[Prompt]
Starting at the line that contains "Viewport: 800px width, 500px height." and ending at the line that contains "You are a computer-use agent. Image resolution: width=1400", the lines below are to be given again exactly, with nothing added.

[Study material]
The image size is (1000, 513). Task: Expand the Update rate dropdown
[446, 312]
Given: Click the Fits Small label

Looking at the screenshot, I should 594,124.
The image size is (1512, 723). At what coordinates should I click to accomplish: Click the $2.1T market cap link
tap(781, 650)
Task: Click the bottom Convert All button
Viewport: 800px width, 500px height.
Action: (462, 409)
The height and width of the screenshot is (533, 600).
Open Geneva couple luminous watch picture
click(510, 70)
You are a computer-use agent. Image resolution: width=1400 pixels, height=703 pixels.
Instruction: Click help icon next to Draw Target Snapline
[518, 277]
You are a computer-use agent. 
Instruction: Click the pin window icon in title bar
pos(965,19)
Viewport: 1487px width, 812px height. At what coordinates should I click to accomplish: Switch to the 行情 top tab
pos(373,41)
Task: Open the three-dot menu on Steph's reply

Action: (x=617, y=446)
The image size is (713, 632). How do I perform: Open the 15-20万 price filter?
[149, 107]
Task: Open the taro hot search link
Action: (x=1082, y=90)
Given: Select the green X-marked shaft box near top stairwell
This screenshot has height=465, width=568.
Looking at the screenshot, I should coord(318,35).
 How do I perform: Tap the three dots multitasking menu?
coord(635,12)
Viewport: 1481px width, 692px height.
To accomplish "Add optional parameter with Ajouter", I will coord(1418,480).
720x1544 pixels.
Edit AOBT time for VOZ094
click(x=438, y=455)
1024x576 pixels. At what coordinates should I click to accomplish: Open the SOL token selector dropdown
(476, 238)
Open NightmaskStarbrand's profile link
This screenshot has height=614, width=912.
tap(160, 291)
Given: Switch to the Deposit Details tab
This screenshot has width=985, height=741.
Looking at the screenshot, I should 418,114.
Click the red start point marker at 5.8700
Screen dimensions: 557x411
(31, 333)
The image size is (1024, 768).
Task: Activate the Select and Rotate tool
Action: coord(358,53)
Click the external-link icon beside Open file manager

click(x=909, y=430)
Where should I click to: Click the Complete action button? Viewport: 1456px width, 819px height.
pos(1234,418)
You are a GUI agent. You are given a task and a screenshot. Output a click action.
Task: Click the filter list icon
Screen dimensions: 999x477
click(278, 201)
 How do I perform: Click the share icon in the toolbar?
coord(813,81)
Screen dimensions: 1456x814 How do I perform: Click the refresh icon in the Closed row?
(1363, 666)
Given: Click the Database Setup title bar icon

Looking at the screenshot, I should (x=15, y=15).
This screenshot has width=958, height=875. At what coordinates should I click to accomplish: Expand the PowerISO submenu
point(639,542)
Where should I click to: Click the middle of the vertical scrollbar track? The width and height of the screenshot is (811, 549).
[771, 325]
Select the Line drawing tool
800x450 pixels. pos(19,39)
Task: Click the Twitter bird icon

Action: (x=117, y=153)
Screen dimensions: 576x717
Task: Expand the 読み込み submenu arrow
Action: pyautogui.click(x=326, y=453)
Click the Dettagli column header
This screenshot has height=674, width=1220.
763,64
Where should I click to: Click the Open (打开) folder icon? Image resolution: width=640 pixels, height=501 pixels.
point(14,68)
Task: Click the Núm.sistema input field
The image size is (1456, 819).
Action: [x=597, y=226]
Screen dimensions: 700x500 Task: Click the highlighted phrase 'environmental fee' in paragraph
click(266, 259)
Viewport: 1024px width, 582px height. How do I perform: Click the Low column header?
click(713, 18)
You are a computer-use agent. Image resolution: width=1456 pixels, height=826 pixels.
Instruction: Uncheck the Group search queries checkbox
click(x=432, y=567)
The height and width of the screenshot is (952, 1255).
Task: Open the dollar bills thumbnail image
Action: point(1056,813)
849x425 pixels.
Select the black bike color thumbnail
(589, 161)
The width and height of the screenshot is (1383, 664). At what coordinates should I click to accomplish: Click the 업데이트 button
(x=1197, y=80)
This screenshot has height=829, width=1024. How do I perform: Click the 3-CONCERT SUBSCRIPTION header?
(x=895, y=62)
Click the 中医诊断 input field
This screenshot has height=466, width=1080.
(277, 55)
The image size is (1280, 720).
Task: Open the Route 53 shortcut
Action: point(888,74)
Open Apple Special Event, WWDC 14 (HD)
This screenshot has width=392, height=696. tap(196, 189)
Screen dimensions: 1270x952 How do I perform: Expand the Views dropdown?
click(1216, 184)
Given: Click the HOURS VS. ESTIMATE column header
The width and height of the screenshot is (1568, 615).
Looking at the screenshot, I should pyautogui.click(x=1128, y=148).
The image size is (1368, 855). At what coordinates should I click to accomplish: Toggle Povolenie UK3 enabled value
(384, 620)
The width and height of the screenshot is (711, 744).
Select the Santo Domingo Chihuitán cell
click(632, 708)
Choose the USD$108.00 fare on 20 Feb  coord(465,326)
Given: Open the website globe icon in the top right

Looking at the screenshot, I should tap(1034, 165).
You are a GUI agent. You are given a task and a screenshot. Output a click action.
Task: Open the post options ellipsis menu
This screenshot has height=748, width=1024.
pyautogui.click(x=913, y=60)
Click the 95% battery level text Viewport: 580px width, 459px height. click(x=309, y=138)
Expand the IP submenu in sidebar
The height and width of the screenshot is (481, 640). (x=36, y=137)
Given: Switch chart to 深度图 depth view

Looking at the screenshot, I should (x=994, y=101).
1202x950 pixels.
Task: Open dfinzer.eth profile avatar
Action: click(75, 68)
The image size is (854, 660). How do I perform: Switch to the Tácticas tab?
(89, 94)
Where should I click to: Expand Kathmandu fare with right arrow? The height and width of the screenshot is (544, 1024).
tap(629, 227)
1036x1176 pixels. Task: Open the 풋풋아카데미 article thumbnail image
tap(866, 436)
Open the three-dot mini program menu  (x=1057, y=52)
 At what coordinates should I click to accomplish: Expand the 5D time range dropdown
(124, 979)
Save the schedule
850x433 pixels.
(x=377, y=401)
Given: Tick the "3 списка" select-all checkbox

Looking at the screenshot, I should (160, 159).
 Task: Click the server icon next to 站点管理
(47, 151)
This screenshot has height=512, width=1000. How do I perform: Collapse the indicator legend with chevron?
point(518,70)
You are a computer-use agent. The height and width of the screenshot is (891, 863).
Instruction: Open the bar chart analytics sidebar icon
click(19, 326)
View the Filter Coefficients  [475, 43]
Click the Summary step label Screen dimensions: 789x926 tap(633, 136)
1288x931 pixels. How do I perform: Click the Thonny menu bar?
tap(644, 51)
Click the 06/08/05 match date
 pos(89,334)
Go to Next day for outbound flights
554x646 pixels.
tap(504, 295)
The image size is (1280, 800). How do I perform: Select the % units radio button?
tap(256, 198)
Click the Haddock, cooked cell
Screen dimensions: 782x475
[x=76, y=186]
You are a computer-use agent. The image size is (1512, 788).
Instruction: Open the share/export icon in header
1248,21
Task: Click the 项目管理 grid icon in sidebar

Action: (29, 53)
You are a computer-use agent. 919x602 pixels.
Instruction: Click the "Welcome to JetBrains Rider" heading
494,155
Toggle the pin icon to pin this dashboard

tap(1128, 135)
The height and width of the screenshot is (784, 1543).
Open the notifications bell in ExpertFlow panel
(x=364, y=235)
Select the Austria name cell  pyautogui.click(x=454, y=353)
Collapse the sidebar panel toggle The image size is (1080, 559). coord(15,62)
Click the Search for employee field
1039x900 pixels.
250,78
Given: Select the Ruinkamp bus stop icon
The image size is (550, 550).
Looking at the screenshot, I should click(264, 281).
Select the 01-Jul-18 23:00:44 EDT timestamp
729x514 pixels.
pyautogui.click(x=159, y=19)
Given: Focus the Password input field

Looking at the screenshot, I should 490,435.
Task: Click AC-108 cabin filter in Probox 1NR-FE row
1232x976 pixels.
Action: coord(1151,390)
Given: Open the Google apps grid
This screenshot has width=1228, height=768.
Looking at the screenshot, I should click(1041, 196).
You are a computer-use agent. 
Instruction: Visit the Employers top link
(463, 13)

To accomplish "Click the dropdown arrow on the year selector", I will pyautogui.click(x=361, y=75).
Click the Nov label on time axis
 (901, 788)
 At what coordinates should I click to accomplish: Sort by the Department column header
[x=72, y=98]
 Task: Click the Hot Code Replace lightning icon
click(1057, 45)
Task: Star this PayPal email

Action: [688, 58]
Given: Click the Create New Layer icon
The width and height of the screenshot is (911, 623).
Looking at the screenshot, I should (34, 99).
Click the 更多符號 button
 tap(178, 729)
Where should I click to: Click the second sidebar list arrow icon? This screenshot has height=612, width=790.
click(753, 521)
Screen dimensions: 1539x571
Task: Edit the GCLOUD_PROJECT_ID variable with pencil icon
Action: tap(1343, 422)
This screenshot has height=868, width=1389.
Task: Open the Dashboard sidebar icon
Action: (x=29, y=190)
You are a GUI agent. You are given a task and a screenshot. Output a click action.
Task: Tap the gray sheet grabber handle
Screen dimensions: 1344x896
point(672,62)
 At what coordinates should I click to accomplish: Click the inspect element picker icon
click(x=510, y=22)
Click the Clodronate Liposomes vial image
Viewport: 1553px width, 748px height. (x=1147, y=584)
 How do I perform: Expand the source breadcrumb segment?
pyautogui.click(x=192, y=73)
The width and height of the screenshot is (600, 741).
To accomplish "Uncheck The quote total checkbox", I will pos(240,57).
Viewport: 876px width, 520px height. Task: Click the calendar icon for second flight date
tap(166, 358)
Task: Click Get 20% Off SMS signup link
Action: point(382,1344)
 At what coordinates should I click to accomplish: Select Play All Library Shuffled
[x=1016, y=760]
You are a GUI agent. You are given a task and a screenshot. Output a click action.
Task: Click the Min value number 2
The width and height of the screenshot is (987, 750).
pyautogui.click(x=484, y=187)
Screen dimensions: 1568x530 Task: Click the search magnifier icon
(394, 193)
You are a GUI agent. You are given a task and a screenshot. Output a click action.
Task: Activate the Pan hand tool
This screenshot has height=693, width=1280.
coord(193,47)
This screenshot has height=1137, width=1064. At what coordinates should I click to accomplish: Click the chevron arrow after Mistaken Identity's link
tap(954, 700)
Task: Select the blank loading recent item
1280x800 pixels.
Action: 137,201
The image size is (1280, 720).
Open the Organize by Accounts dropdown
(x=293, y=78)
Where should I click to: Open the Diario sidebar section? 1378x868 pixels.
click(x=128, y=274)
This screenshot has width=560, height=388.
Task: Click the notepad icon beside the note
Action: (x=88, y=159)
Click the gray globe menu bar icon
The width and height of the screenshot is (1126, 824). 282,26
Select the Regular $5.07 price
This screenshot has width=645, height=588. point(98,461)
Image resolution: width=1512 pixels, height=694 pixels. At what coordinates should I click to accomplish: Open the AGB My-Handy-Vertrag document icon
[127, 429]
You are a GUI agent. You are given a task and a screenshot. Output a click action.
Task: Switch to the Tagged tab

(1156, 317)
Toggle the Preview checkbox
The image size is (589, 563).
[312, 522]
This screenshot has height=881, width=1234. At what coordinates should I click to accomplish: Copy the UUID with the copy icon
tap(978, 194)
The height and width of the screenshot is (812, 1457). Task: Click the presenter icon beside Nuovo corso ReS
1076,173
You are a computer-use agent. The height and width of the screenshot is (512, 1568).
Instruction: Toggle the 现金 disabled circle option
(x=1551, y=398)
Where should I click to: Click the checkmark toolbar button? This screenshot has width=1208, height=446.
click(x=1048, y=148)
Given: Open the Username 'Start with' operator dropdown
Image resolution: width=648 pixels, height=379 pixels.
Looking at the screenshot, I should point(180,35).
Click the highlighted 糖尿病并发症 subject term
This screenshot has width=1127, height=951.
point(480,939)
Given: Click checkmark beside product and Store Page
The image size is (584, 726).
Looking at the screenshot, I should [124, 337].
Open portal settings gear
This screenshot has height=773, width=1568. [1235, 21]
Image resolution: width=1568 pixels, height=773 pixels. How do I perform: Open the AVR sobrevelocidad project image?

[Reply]
Viewport: 800px width, 500px height.
Action: (462, 409)
The height and width of the screenshot is (533, 600).
Open Geneva couple luminous watch picture
click(510, 70)
You are a computer-use agent. Image resolution: width=1400 pixels, height=703 pixels.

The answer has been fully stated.